Tulisan ini untuk sementara hanya tersedia dalam Bahasa Inggris.
It is a usual sight to see fishers crowd the fish market in Kaimana Regency, West Papua Province, to offer their catch. They excitedly try to convince their customers to purchase and consume their fresh fish. Consumption of high quality fish is indeed one of many solutions to issues related to health such as stunting and severe malnutrition thanks to protein and micronutrient components in fish. Omega 3 in fish can prevent heart disease, stroke and high blood pressure. To grab these benefits, we must be more vigorous to increase fish consumption.
In Indonesia overall, fish consumption shows the increasing trend year by year, although not very high. In fact, fish consumption in Indonesia was low compared to other countries in Asia Pacific region, recorded at 12.78 kg/capita/year in 2011, lower than Cambodia (63.15 kg/capita/year) and Thailand (31.39 kg/capita/year).
Local fish market in Kaimana Regency, West Papua Province. Photo credit: Wiro Wirandi/Econusa
Low fish consumption in Indonesia can be driven by several factors. First, the infrastructure needed to distribute high quality fish to consumers is lacking. The infrastructures that are lacking include modern and accommodating infrastructure for markets, minimum supplies for ice, or few cold storages in the boat. Fresh fish commodities has a short shelf life period, if they are not properly treated from boat to plate by an effective value chain improvement, fish quality would decrease and eventually affect the fish consumption.
Second, certain types of fish with the best quality, such as tuna, shrimp, crabs, octopus and cuttlefish are most likely traded to international market. This has lowered our national consumption of high-quality fish. In fact, the majority of consumers in Indonesia are exposed to fish with medium to low quality.
Third, people’s preference to consume meat instead of fish. Based on the reference of the agrarian communities, the consumption of beef, chicken, egg and milk, is more preferred than the consumption of fish, despite the high protein it contains (52.7%), compared to beef (19.6%) and eggs & dairy product (23.2%).
Ways to increase fish consumption.
1. Improving infrastructure to enhance the quality and procurement of seafood commodities
Infrastructure, particularly cold storage, is key to achieve effective and efficient supply chain, which results in a more efficient exchange of fish commodities and the availability of high quality fish commodities for domestic consumers. Fish commodities have short shelf-life due to the demand for the commodities to be fresh, hence the quantity of cold storage must be increased. Adding the availability of cold storage for producers, particularly local communities and small-scale fishermen, will also allow them to directly sell their products to customers instead of middle men (middle men usually own cold storage to keep fish fresh longer) – hence adding producers’ revenue. Adding cold storage will also keep fish fresh longer from production to consumption across districts and provinces in Indonesia.

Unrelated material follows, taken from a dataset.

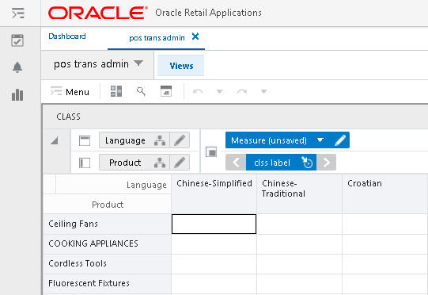Open the dashboard layout grid toolbar icon

pos(116,91)
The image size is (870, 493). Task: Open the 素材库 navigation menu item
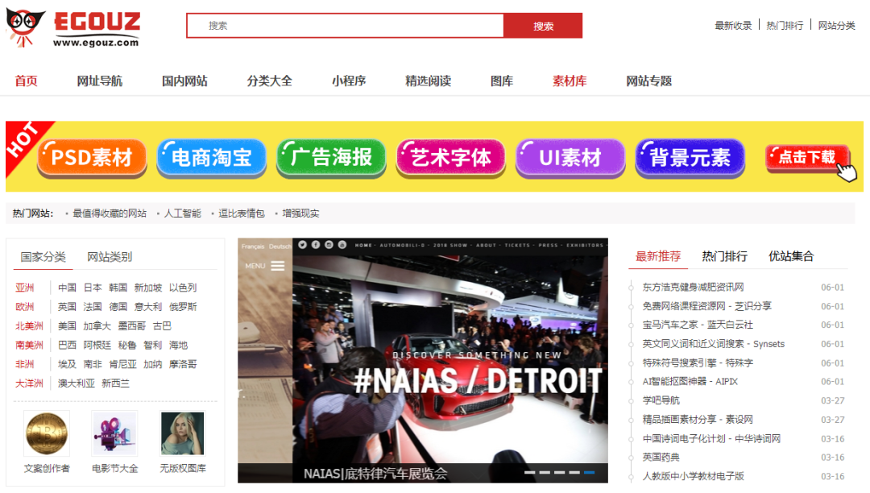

2. Enacting government regulation on sustainable fisheries practices to increase fish availability, sustainability and quality
Illegal fishing has contributed to lower availability, sustainability and quality of fish in the sea, which eventually impacts consumption. According to the Ministry of Marine Affairs and Fisheries, some seafood commodities with high economic values have been overfished, decreasing its numbers in the open seas. Even worse, fishers use illegal practices such as bombing or gillnets to catch fish and seafood in a large number. These unsustainable practices would lead to low quality of seafood commodities. The use of gillnets, for instance, is now being banned in most countries since it harms the fish and ruin its gills. This problem is exacerbated by the fact that high quality fish and seafood are prioritized for export, making domestic consumption of high-quality fish even more challenging.
To tackle this problem, the Ministry of Marine Affairs and Fisheries has issued the Ministerial Regulation No. 56 Year 2016 that regulates the catching of lobsters and crabs based on their spawning conditions and sizes. To support the implementation of this regulation, key relevant stakeholders such as local communities, local government and development partners need to develop local law enforcement strategies to monitor and act upon violations of the regulation. By addressing overfishing and illegal fishing issues, we can increase availability, sustainability, and quality of fish and seafood consumption in the future, including for domestic consumers.
3. Running awareness-raising campaign on fish consumption
Many actors are involved in increasing fish consumption at the household level. Currently, there are some campaigns, both at the national and subnational levels, that attempt to increase people’s awareness regarding fish consumption. For example, the “gemar makan ikan” (enjoy eating fish) movement is a program from the Ministry of Marine Affairs and Fisheries (MMAF).
One of the campaigns held at the subnational level is the Communal Fish-Eating Festival held at Raja Ampat regency to increase public awareness and interest in buying and eating fish. The festival has become an annual activity in Raja Ampat, where participants can eat fish for free. Furthermore, they build consumers’ perception of the quality of fish in the domestic market. Such campaigns can be run at a more massive scale to further improve people’s awareness on the importance of consuming fish and to demand for the availability of high quality fish in the domestic market.
Now, with the three measures above and a proper roadmap to improve domestic fish consumption, let’s hope Indonesia can record a higher consumption of fish.